● **What you have to do**: Find each line in the rows below that contains the string "suite", and copy those lines.

Word and element pointing rows:
•••••

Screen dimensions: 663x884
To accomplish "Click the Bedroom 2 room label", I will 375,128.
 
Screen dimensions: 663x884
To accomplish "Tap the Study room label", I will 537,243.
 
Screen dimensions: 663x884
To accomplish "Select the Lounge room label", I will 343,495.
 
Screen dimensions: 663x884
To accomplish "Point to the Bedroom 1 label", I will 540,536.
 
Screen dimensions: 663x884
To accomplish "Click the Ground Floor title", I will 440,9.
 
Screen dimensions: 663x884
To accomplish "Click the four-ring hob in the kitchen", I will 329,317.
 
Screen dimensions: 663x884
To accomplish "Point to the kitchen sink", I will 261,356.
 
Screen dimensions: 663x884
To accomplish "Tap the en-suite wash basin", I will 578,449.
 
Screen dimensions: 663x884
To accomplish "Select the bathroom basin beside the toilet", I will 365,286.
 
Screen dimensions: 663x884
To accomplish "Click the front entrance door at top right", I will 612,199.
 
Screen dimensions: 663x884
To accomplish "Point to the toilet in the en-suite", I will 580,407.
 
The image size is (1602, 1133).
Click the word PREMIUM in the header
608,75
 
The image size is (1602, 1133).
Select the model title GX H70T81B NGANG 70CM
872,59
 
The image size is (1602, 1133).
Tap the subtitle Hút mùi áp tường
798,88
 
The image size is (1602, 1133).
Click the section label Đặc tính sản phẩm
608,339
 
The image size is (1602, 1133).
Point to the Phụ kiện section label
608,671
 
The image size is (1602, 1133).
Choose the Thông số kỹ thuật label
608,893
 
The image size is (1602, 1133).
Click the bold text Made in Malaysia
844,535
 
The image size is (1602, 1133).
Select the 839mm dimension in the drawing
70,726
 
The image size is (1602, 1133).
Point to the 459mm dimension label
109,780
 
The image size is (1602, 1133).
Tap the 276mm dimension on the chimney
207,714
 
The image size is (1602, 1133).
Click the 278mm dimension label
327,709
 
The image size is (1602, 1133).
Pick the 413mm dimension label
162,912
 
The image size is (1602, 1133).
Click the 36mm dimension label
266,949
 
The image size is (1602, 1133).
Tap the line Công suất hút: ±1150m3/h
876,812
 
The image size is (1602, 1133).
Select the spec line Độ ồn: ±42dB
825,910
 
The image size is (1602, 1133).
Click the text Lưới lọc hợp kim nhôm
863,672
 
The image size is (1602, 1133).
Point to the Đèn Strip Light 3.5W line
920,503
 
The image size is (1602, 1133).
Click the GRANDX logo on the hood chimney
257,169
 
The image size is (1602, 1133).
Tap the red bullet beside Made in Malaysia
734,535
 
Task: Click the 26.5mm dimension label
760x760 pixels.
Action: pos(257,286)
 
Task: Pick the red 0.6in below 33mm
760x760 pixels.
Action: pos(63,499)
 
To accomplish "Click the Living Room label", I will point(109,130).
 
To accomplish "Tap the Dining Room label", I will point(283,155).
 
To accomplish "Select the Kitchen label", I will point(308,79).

•••••

● **Result for this task**:
To accomplish "Tap the en-suite wash basin", I will 578,449.
To accomplish "Point to the toilet in the en-suite", I will 580,407.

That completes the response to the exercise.